*Source*.
Hi,
The difficulty with charge assignment
schemes is largely due to historical artifacts.
All of the
earliest schemes for assigning net atomic charges were seriously flawed:
Mulliken, Lowden, Hirshfeld, etc.
Even Bader's AIM theory, which
has many beautiful theoretical properties, can give non-nuclear attractors in
some materials.
The persistent use of methods like Mulliken and
Lowden, which have been known for decades (longer than most of us have been
alive)
to be highly unstable and have no well-defined basis set limit,
has contributed to the confusion.
From a historical
perspective, this is similar to people's early aversion to "flying
machines".
For many decades, the concept of heavier than air
flying machines (what we now call airplanes) was considered a crackpot idea (a
"fiction").
This is because early attempts to build
"flying machines" were dismal failures.
It was only after
people were able to construct successful demonstrations that the societal
resistance to airplanes began to reverse.
Nowadays, it is hard for us
to imagine or justify the profound societal resistance to building airplanes
that existed around 1900.
Some of the modern charge
assignment methods are getting much better than the earliest
ones.
There is mounting experimental and computational evidence that
some of the most recent schemes
are orders of magnitude more reliable
than those developed decades ago.
Hopefully, this recent progress will
go a long way towards convincing computational chemistry researchers
that
the limitations we have become accustomed to can be
reversed after all.
I realize all of this will take time, but as a
computational chemistry community we need to make an effort for
progress.
The continual use of explicitly basis set
dependent methods like Mulliken and Lowden is a bit weary at times, and comes
off as a
serious shame in the face of better available recent
methods. As a computational chemistry community what can we do to support
progress?
Do you think it is appropriate at this time for
computational chemistry journals to develop standards that Mulliken and
Lowden
populations are not considered to be of publishable quality and
that published populations should be from methods with
a
well-defined basis set limit? One could argue that it is
important for published articles to show the fundamental limitations
of
Mulliken and Lowden schemes, but this has been established in
countless papers over the past 50 years.
I recall that my
master's thesis advisor, who is a purely experimental catalysis researcher,
warned us many years ago
about the limitations of Mulliken charges. If
experimentalists knew about this all the way back then, why as a
leading
computational chemistry community are we still fighting the
obvious decades later?
It may be that the computational
chemistry community has been slow to develop better alternatives.

*Instructions to follow*. In the post on charge assignment schemes, what can Bader's AIM theory give in some materials?

*Data records*.
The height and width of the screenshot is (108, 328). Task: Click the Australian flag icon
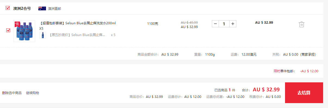[x=42, y=8]
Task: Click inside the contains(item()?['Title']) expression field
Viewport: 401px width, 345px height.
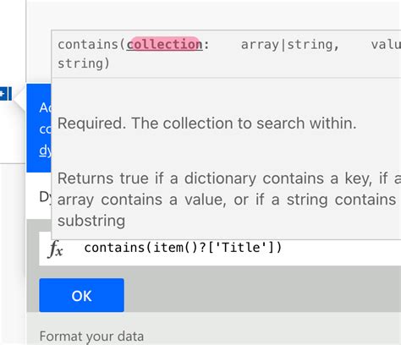Action: 220,249
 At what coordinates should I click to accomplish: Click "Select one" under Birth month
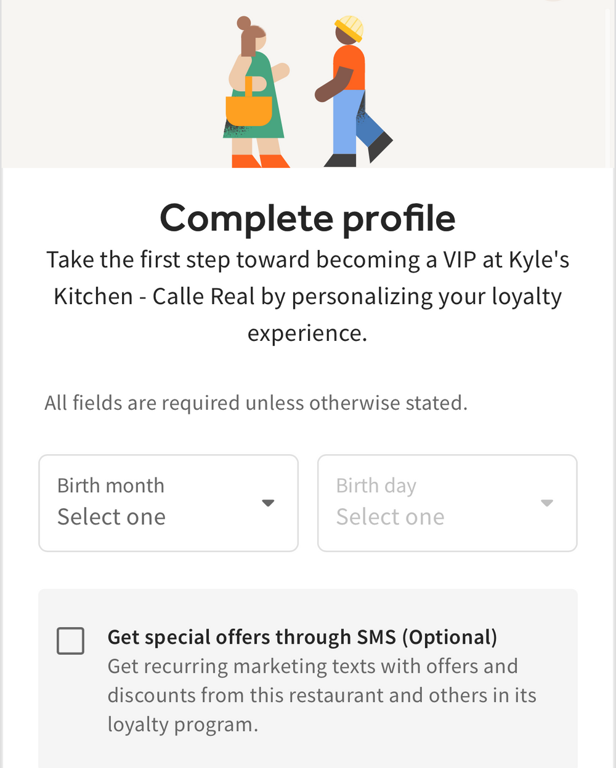point(111,517)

*Complete answer*. Non-nuclear attractors.